Swap "image size" for "frame size" in the entries from the line with "You are a GUI" up to and including the line with "Looking at the screenshot, I should tap(1481, 320).", leaving everything else unchanged. Give back only those lines.
-- START --
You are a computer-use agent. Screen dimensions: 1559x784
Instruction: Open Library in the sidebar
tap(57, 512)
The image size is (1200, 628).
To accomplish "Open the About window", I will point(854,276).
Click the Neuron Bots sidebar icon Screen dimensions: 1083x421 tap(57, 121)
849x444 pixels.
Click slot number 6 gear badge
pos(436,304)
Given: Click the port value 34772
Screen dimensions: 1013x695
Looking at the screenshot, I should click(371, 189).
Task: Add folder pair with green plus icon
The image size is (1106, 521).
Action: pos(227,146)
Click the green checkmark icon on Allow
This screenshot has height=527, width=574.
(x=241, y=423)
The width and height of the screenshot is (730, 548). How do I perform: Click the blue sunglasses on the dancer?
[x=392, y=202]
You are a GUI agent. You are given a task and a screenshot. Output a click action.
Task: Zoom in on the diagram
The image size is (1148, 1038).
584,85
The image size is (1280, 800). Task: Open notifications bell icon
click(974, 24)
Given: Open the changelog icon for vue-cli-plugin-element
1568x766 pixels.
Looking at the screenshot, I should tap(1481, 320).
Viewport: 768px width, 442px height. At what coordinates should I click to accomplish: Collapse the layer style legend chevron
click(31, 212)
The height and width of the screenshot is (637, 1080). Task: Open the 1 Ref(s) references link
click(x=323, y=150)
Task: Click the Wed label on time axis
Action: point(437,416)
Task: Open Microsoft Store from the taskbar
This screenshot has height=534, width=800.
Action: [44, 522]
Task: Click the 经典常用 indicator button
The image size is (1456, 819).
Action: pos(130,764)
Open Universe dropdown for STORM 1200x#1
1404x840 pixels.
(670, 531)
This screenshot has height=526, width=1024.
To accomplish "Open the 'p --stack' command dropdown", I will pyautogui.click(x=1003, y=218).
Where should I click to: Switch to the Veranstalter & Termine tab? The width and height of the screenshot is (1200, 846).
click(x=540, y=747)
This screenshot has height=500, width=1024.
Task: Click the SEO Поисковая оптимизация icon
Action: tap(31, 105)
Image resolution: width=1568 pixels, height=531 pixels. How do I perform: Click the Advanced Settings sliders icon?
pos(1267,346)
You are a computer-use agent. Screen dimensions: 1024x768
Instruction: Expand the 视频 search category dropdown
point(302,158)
-- END --
#### Correct answer:
You are a GUI agent. You are given a task and a screenshot. Output a click action.
Task: Zoom in on the diagram
The frame size is (1148, 1038).
584,85
The frame size is (1280, 800). Task: Open notifications bell icon
click(974, 24)
Given: Open the changelog icon for vue-cli-plugin-element
1568x766 pixels.
Looking at the screenshot, I should tap(1481, 320).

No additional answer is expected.